Mercutio
SARAH: Mercutio says that Romeo is now so in love with Rosaline, that he’ll imitate the famous poet Petrarch.
RALPH: As he puts it, ““Now is he for the numbers that Petrarch flowed in.”
SARAH: Petrarch who spent much of his life composing love sonnets to a beautiful woman named Laura…
RALPH: And apparently Romeo would consider Laura a kitchen-worker compared to his Rosaline.
SARAH: Laura to his lady was but a kitchen-wench.
RALPH: Mercutio now rattles off a list of famous beauties from classical literature who, in Romeo’s eyes, would pale in comparison to Rosaline.
SARAH: Dido a dowdy; Cleopatra a gypsy; Helen and Hero hildings and harlots; Thisbe a grey eye or so; but not to the purpose.
RALPH: Dido is a character from the Roman poet Virgil’s epic Aeneid.
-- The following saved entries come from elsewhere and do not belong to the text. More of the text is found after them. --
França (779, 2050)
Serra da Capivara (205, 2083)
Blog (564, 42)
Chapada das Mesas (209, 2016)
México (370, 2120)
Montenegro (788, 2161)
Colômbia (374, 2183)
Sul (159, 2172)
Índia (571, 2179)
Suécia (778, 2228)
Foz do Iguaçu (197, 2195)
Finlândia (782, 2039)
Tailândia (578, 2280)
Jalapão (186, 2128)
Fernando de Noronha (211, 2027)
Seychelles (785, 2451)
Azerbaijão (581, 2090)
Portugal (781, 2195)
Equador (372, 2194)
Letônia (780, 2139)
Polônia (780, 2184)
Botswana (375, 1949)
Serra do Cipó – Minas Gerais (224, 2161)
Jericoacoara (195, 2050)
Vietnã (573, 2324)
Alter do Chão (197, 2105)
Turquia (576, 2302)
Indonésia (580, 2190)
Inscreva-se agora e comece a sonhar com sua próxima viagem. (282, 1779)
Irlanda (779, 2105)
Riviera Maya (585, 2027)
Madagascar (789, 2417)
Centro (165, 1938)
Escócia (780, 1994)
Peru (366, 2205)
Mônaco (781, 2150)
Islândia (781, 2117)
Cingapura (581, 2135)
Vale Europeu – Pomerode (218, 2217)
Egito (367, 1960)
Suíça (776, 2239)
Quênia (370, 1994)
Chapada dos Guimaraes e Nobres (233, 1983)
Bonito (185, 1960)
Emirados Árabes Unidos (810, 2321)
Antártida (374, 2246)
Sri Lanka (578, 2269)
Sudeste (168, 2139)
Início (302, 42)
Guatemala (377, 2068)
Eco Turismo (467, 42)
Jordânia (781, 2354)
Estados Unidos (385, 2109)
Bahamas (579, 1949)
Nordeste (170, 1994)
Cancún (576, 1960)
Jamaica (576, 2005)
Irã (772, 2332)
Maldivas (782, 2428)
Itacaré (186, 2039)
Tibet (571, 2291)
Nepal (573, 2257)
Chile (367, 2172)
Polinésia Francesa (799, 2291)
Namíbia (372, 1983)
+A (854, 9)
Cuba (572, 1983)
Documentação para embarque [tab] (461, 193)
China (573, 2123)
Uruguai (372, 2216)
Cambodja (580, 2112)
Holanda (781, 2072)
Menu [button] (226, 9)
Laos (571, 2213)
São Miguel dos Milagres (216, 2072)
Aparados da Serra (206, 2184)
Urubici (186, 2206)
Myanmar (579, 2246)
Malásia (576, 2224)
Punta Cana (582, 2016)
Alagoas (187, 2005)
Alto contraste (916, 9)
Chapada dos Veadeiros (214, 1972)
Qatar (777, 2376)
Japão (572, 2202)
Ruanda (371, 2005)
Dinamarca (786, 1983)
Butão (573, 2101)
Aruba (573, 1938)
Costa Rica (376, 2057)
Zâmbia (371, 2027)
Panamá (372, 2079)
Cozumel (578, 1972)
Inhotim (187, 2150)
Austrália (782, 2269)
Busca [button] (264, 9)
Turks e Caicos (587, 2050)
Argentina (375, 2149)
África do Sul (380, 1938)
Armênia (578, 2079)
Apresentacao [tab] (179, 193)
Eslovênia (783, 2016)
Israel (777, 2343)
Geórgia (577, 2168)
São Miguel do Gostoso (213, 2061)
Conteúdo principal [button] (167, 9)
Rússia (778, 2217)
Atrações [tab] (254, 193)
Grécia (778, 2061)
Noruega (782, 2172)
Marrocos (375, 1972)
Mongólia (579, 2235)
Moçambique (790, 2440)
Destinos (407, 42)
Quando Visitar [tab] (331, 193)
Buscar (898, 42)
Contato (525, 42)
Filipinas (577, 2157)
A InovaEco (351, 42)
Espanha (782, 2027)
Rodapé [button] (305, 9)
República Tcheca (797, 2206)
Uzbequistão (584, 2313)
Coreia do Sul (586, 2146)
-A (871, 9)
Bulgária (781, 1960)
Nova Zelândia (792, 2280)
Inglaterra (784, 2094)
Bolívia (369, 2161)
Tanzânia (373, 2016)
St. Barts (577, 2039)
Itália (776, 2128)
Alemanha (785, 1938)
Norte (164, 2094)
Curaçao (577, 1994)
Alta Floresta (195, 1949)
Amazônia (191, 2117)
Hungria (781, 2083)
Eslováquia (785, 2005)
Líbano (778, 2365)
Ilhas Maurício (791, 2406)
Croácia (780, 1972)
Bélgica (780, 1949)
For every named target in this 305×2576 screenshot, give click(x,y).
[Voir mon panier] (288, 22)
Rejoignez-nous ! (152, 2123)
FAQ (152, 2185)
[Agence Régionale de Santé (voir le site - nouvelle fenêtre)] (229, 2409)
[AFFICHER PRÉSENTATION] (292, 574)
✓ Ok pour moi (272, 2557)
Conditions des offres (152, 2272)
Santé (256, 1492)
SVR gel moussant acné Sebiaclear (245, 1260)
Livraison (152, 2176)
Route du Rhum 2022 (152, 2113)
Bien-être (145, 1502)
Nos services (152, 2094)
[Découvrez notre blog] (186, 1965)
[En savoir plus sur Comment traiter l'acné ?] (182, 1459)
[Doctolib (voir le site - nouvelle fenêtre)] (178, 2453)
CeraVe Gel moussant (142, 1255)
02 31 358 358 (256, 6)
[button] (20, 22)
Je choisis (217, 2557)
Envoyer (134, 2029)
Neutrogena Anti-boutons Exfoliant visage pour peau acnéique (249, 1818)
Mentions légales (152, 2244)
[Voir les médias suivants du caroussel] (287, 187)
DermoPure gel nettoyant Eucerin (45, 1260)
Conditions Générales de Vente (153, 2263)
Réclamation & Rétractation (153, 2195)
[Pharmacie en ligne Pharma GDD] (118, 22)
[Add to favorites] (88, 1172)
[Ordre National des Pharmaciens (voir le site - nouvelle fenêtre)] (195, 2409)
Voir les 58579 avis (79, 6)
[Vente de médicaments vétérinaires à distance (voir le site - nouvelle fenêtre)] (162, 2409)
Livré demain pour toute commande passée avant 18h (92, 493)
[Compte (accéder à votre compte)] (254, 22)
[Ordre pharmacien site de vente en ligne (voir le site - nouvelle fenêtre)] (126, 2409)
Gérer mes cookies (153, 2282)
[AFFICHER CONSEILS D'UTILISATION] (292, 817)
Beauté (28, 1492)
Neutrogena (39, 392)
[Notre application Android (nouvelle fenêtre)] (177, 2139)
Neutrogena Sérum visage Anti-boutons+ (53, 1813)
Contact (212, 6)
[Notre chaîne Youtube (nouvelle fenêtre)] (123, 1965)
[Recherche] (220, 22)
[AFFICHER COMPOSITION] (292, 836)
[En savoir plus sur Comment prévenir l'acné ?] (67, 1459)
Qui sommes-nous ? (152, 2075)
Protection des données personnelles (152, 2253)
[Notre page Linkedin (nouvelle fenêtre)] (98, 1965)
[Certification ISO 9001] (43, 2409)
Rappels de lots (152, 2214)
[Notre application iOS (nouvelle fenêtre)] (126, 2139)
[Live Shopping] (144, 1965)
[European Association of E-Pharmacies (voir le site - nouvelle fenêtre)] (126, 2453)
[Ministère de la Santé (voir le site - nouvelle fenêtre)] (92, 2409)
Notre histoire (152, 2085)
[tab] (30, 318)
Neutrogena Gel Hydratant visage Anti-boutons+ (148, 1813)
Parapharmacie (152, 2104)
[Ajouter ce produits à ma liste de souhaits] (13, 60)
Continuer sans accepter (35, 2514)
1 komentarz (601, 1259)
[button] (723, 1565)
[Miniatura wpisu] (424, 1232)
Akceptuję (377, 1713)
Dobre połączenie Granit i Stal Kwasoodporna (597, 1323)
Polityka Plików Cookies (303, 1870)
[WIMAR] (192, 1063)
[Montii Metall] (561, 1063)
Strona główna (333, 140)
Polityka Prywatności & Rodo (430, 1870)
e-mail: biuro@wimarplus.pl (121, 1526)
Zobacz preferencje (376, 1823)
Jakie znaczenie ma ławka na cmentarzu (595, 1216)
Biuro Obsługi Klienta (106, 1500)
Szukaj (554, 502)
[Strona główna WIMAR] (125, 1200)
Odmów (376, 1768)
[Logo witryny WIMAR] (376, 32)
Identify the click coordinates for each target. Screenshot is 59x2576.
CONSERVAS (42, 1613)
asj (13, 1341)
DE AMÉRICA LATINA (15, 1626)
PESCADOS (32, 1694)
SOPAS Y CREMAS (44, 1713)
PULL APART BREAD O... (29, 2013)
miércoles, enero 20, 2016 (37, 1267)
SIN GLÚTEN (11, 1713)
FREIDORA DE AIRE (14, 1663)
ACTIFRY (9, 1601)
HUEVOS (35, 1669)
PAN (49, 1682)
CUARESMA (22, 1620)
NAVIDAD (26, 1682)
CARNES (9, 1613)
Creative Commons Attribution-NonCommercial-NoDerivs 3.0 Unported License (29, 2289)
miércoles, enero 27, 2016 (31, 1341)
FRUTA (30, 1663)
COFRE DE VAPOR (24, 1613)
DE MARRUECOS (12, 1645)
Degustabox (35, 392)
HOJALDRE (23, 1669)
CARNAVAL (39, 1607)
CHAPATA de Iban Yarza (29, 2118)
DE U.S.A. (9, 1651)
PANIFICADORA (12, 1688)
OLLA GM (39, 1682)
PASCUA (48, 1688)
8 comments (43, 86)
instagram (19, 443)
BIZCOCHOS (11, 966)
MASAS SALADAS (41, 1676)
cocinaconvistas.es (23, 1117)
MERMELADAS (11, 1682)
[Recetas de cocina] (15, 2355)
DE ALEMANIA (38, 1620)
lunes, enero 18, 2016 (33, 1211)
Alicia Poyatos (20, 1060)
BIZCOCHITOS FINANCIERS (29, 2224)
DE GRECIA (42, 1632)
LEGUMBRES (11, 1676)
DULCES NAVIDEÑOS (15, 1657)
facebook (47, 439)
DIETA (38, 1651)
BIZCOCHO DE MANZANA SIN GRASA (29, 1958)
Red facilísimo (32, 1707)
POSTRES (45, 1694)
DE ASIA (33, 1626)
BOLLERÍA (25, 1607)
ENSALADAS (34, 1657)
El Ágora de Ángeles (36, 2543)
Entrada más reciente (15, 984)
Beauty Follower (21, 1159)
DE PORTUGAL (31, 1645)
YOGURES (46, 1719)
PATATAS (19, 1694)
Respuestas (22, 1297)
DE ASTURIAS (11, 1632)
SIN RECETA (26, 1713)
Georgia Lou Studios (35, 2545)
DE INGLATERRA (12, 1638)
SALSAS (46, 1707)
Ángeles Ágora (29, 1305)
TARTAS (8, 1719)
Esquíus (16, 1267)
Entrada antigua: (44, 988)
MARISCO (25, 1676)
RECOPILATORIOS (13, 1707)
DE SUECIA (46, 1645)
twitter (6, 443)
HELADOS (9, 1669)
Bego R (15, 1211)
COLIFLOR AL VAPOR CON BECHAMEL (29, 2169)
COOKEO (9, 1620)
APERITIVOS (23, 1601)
She’s the queen of Carthage in north Africa who falls in love with the Trojan warrior Aeneas.
SARAH: When Aeneas sails away, abandoning her, she kills herself from despair.
RALPH: Cleopatra was the last Pharaoh of Egypt who seduced Julius Caesar, and after he died, she then seduced Mark Anthony, a Roman general.
SARAH: After their army is defeated by Augustus, she commits suicide by letting herself be bitten by a poisonous snake.
RALPH: Helen of Troy was the beautiful Greek queen whose kidnapping set off the Trojan war, as told in Homer’s Iliad.
SARAH: Hero, according to Greek myth, was a priestess of Aphrodite, the goddess of love.
RALPH: Her lover, Leander, swam across a channel every night to be with her, until one evening he drowned in a storm. Distraught, Hero threw herself from her tower.
SARAH: Thisbe is a character from a poem by the Roman poet Ovid. Thisbe and Pyramus are in love, but prohibited from seeing each other by their parent’s rivalry.
RALPH: Hmm. That sounds familiar.
SARAH: Pyramus commits suicide, thinking that Thisbe is dead, but she isn’t.
RALPH: When Thisbe realizes he’s dead, she kills herself with his sword.
SARAH: As an aside, Mercutio jokes that he personally thinks Thisbe had beautiful eyes, but that’s besides the point.
RALPH: Shakespeare’s audience would have seen the significance in the comparison to Thisbe, since the Thisbe/Pyramus legend was the source for the Romeo and Juliet story.
SARAH: But more generally, all these examples are tragic love stories where love ends in death - Shakespeare’s hinting at his own plot, and he’s also telling us that these teenagers are following a tradition of a certain kind of romantic love.